Write out, word for word, the stretch from "There is more" through "and missing shipments." in the passage on batch size in manufacturing.

* TEXT SEGMENT *

START

There is more to life than increasing its speed.
Mohandas Gandhi

The same is true for manufacturing. Especially when we think about batching and consumption based replenishment (kanban/pull). Many managers, supervisors and leads will resist reductions in batch size on the premise that the change will reduce their production rates, thereby increasing costs and missing shipments.

In my experience, the complete opposite is true. Here is one example. During my Job Methods training, I had to pick a production problem to practice on. A current production problem was easily found where the line was unable to make their daily order requirements. A quick Q&A led us to a station where the product was batched in groups of five and subsequent operations were processed one, or more, at a time. By modifying the fixture we were able to balance the line so that a "make-one-take-one" situation was adopted by the line. Initial results, by reducing the batch from five down to one, was a "trebling" of production. Trebling. That's a good word.

END

* DATA ENTRIES *
START

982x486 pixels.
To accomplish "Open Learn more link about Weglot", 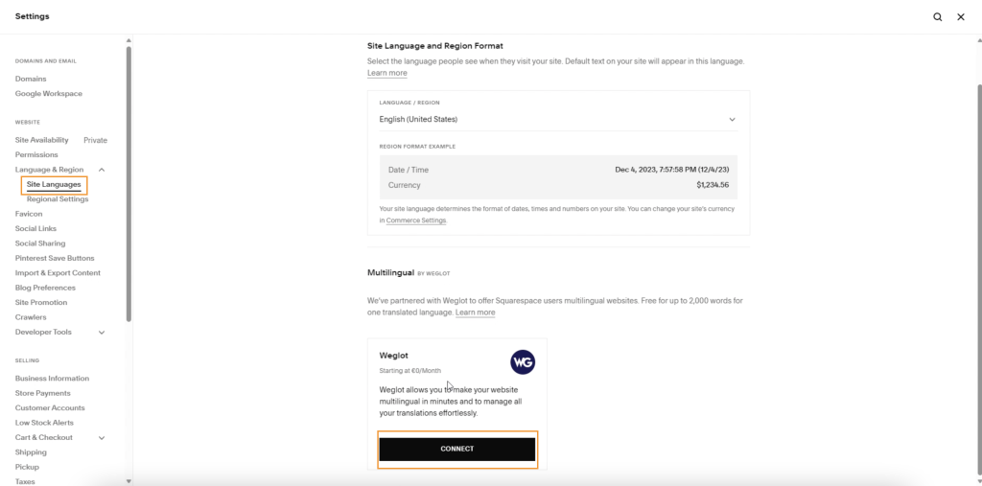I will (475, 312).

END
START

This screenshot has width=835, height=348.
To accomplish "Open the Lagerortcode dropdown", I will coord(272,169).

END

* WRITTEN SOLUTION *
There is more to life than increasing its speed.
Mohandas Gandhi

The same is true for manufacturing. Especially when we think about batching and consumption based replenishment (kanban/pull). Many managers, supervisors and leads will resist reductions in batch size on the premise that the change will reduce their production rates, thereby increasing costs and missing shipments.